_RECORDED INFORMATION_

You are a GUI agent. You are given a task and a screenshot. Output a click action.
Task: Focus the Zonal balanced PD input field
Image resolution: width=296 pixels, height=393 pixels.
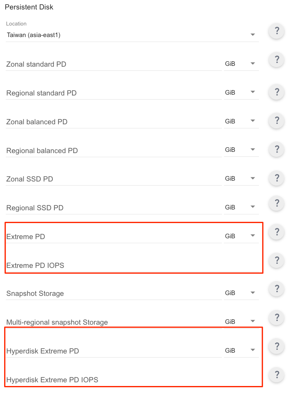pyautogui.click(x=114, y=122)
--
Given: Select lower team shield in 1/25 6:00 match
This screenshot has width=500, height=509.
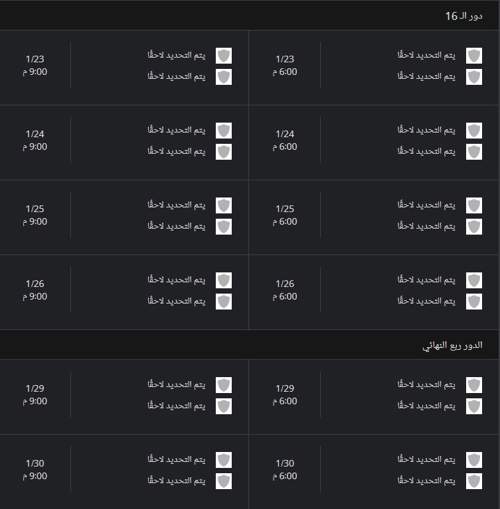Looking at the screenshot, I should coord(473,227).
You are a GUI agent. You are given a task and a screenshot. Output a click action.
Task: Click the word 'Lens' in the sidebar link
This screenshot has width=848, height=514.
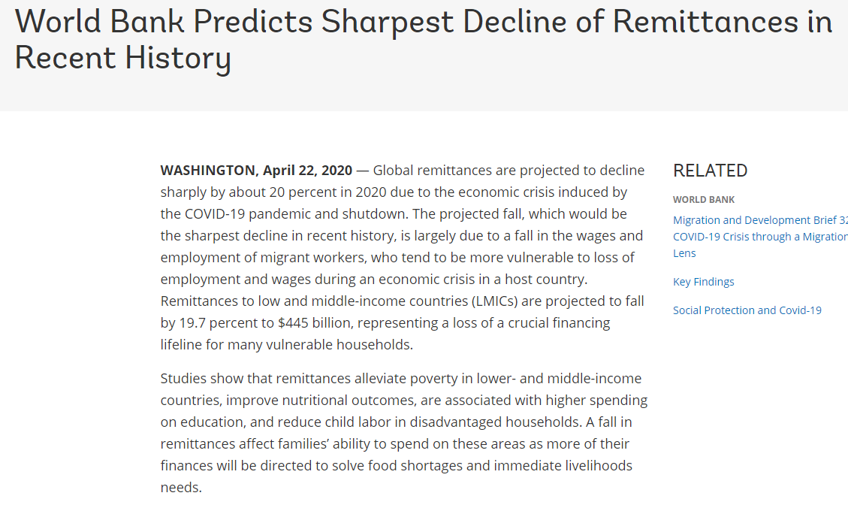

_GIVEN TASK_
List every line of the records above that contains the word "This", copying each one in full. Case counts.

_SOLUTION TO THE PROBLEM_
This screenshot has width=500, height=509.
This screenshot has width=848, height=514.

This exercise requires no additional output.